(PROBLEM STATEMENT):
Nothing in the records may be changed; retype them in full.
### PROVIDED INFORMATION ###
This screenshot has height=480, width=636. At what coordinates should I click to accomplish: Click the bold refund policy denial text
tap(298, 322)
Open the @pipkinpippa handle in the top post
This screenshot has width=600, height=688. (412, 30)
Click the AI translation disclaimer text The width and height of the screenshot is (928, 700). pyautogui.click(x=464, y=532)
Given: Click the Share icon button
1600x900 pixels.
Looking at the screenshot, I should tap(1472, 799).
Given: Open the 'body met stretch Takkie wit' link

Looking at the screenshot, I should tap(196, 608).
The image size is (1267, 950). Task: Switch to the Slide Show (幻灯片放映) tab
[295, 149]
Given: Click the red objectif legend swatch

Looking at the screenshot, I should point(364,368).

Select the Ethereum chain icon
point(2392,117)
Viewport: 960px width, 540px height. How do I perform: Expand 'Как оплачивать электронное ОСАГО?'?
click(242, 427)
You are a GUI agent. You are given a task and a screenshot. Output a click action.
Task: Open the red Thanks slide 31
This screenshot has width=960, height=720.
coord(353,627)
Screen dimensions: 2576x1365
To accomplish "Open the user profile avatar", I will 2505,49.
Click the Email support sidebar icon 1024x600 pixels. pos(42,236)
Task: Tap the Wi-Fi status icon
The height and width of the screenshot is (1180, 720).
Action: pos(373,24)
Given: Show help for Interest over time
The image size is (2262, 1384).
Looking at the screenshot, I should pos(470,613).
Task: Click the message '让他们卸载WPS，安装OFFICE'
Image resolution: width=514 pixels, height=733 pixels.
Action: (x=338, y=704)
###
(RESPONSE):
This screenshot has height=480, width=636. At what coordinates should I click to accomplish: Click the bold refund policy denial text
tap(298, 322)
Open the @pipkinpippa handle in the top post
This screenshot has width=600, height=688. (412, 30)
Click the AI translation disclaimer text The width and height of the screenshot is (928, 700). pyautogui.click(x=464, y=532)
Given: Click the Share icon button
1600x900 pixels.
Looking at the screenshot, I should tap(1472, 799).
Given: Open the 'body met stretch Takkie wit' link

Looking at the screenshot, I should tap(196, 608).
The image size is (1267, 950). Task: Switch to the Slide Show (幻灯片放映) tab
[295, 149]
Given: Click the red objectif legend swatch

Looking at the screenshot, I should point(364,368).

Select the Ethereum chain icon
point(2392,117)
Viewport: 960px width, 540px height. How do I perform: Expand 'Как оплачивать электронное ОСАГО?'?
click(242, 427)
You are a GUI agent. You are given a task and a screenshot. Output a click action.
Task: Open the red Thanks slide 31
This screenshot has width=960, height=720.
coord(353,627)
Screen dimensions: 2576x1365
To accomplish "Open the user profile avatar", I will 2505,49.
Click the Email support sidebar icon 1024x600 pixels. pos(42,236)
Task: Tap the Wi-Fi status icon
The height and width of the screenshot is (1180, 720).
Action: pos(373,24)
Given: Show help for Interest over time
The image size is (2262, 1384).
Looking at the screenshot, I should pos(470,613).
Task: Click the message '让他们卸载WPS，安装OFFICE'
Image resolution: width=514 pixels, height=733 pixels.
Action: (x=338, y=704)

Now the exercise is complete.